Furthermore, the statute relied on by the government to increase the tariffs following their imposition should be considered unconstitutional, the group said.
Interpreting Section 307 to permit modifications to the Section 301 tariffs without explanation would run afoul of the nondelegation doctrine, which generally prohibits the legislative branch from delegating its core authorities under Article I of the Constitution, according to Consumer Watchdog’s brief.
Provisions in Section 307 allow the U.S. Trade Representative to modify Section 301 actions in certain circumstances, but Consumer Watchdog argued in their amicus those kinds of modifications should be proportionate with required findings and further procedure.
“If the statute authorizes USTR to increase by a factor of seven the previously imposed tariffs without meaningful limiting principles, then it confers precisely the kind of unbounded policymaking discretion that the nondelegation doctrine forbids,” Consumer Watchdog said.
Last year, the Federal Circuit blessed the Section 301 tariffs on Chinese goods installed by the first Trump administration in a unanimous opinion.
The three-judge panel ruled Trump’s first administration was within its rights to expand its initial tariff hit, which enlarged the targeted amount of Chinese goods from $50 billion to $300 billion. The panel found that Section 301 gives a wide berth to the Office of the USTR in assessing the harm of foreign trade barriers.
The companies requested the Supreme Court review their case in February, arguing that the courts failed to properly interpret the law in allowing the tariffs to be increased, and its petition remains pending.
Also Thursday, a group of retail organizations including the Retail Litigation Center told the justices that the products which were targeted by the Trump administration when it increased the Section 301 tariffs have significant economic and political importance.
“The Lists 3 and 4A tariffs have cost U.S. businesses and consumers billions of dollars, snarled supply chains, and hurt employment in multiple sectors,”
And, rather than utilize Section 301 and its associated process to impose the tariff increases, the first Trump administration circumvented those procedures when it relied on Section 307, the retail groups said.
The ability of the government to use a “severely truncated process” through Section 307 to modify the tariffs in such a consequential manner should implicate the major questions doctrine for the justices, the groups said. The doctrine generally says large-scale regulatory initiatives that have broad effects can’t be grounded in vague, minor or obscure provisions of law without clear congressional authorization.
“USTR’s sweeping assertion of such modification authority is unprecedented, and the economic significance of these tariffs is undeniable,” the groups said. “If Congress had meant to delegate to USTR such unbounded power in Section 307, it would have done so clearly.”
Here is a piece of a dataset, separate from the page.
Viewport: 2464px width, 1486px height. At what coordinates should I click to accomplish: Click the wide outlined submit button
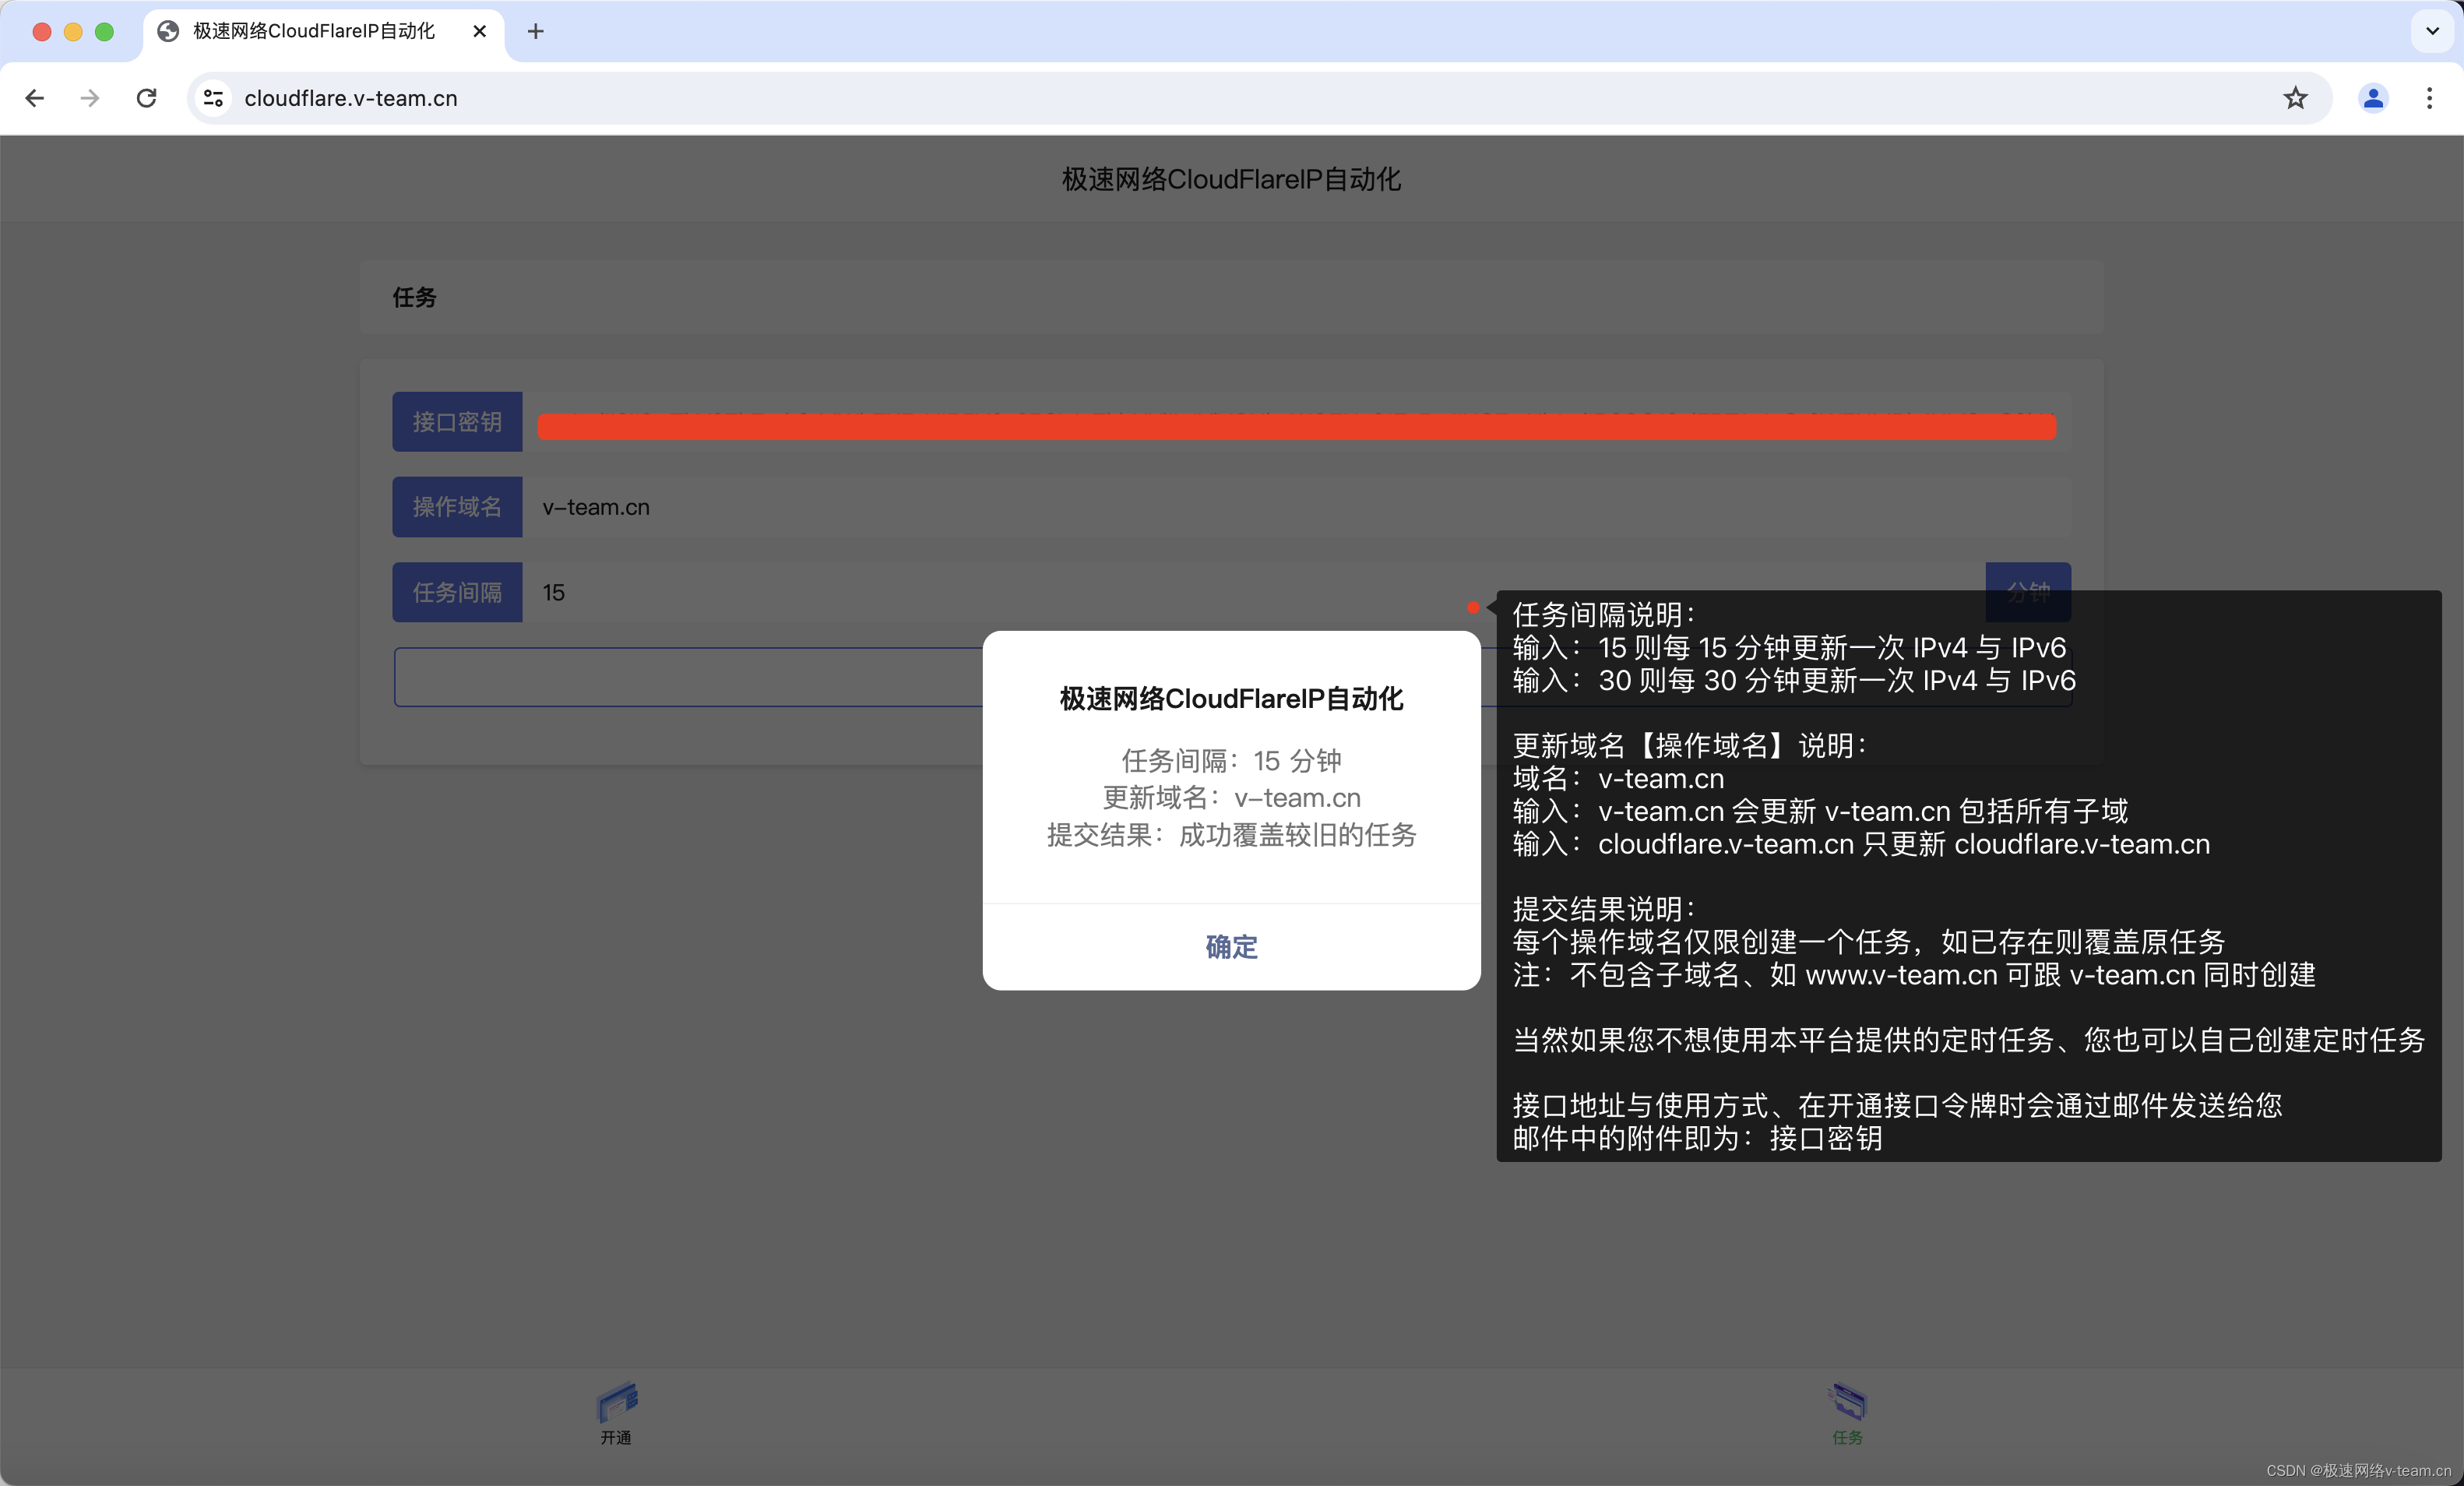pyautogui.click(x=690, y=677)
And now, Trump is planning to utilize Section 301 tariffs as a replacement to the duties struck down by the justices imposed under the IEEPA. These latest actions make review of the case even more timely to consider in order to prevent another risk of an unconstitutional tariff regime, the groups said.
“Under the Federal Circuit’s decision here, USTR could then use Section 307 to repeatedly increase tariff rates set through the Section 301 process and extend them to additional imports—unrestrained by meaningful process or deliberation,” the groups said. “The Executive should not be permitted to exercise such an extraordinary delegation of Congress’s core taxation authority without this Court’s review.”
Alan B. Morrison at the George Washington University Law School, counsel for Consumer Watchdog, told Law360 that Section 301 cannot be used for tariffs in the same open-ended way Trump tried to wield duties under the IEEPA before the justices struck them down.
“It’s not the open-ended box he wants to make it,” Morrison said.
Counsel for the retail groups and the U.S. Department of Justice didn’t immediately respond to requests for comment.
Consumer Watchdog is represented by Alan B. Morrison of the George Washington University Law School and in-house by Harvey Rosenfield, William Pletcher, Benjamin Powell and Ryan Mellino.
The retailer groups are represented by Joseph R. Palmore and Alison H. Hung of Morrison & Foerster LLP
The companies are represented by Pratik A. Shah, James E. Tysse, Matthew R. Nicely, Devin S. Sikes, Daniel M. Witkowski and Haley S. Gorman of Akin Gump Strauss Hauer & Feld LLP.
The government is represented by Solicitor General D. John Sauer.
The case is HMTX Industries LLC. et al. v. U.S., case number 25-1012 at the U.S. Supreme Court.